Aujourd'hui à l"occasion du prochain Women's Forum en Birmanie, nous partons à la découverte de Rangoon.

En 2009, je découvre une ancienne ville coloniale « décrépie, et totalement coupée du monde » .

Les rues du centre étaient mal entretenues et les beaux bâtiments coloniaux n’étaient que l’ombre d’eux mêmes.

La ville était souvent plongée dans l’obscurité en raison des coupures d’électricité.

Et l’atmosphère était étouffante presque oppressante; Les gens se terraient et ne parlaient pas aux étrangers par peur de la junte.

Pourtant je rencontrais à l’abri des regards certains resistants comme la romancière Ma Ju qui avait fait le choix de rester et de lutter de l’intérieur; déjouant la censure en publiant des romans où les femmes se racontent et revendiquent leur indépendance.

Comme vous le savez quatre ans après, Aung Saan Su Khi a été libérée, la Birmanie sort de son isolement et la population n’a plus peur.

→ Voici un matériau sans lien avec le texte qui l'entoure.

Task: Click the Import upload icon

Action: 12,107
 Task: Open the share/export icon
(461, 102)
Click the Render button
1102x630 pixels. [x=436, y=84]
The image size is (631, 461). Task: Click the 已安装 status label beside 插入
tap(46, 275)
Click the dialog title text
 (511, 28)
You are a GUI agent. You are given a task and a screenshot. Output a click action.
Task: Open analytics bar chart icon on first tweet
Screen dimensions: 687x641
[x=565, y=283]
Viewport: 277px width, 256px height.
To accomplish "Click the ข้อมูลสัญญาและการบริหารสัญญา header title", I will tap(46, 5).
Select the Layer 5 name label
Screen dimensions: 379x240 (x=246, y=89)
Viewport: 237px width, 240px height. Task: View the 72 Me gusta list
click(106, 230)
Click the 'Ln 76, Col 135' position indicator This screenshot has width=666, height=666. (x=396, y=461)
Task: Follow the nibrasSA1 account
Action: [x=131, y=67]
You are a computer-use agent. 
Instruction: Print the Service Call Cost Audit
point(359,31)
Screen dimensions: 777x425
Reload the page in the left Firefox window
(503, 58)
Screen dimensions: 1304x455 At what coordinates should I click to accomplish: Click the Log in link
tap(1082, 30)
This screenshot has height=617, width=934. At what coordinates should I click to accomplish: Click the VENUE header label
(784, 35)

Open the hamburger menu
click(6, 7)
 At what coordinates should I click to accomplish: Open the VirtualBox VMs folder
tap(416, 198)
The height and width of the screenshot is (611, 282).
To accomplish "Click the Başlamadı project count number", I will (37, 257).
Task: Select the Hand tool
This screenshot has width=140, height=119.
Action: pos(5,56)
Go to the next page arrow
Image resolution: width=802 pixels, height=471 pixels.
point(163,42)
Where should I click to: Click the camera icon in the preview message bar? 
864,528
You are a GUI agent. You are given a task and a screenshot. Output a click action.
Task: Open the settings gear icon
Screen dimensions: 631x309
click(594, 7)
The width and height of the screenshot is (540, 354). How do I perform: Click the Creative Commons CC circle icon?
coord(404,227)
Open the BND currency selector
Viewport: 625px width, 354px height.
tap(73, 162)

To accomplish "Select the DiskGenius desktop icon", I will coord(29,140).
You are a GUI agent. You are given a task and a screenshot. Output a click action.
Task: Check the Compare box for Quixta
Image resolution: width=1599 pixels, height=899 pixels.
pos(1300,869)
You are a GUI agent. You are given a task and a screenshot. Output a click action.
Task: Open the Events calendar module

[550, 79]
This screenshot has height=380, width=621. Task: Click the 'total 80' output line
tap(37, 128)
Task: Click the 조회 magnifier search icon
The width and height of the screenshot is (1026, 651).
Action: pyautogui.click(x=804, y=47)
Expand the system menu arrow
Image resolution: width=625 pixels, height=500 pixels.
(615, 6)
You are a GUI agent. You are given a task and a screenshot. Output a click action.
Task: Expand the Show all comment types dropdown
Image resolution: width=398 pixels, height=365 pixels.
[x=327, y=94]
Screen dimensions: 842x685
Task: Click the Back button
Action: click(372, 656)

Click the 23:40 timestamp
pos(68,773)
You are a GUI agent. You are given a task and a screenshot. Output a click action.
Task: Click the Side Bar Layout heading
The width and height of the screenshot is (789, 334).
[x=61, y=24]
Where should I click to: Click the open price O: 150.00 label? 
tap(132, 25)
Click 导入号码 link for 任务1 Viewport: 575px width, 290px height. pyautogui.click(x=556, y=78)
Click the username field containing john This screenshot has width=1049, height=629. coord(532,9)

Et Ma Ju rencontrée il y a quelques mois fait partie de ces femmes birmanes qui au grand jour participent et s’investissent dans cette période de transition.

Portrait d'une femme remarquable.

Aujourd’hui tous les espoirs sont tournés vers Aung Saan Su khi qui pourrait être selon les astrologues la prochaine présidente du pays…Les birmans y croient; eux qui portent fièrement tee shirt, pin’s à l’effigie de la Dame.

Et c ‘est bien à Yangoon que les femmes dessinent la Birmanie de demain à travers leurs activités dans diverses associations.

D'où l'idée d'organiser le premier Women's Forum à Rangoon en décembre 2013 sous le parrainage d'Aung Saan Su Khi.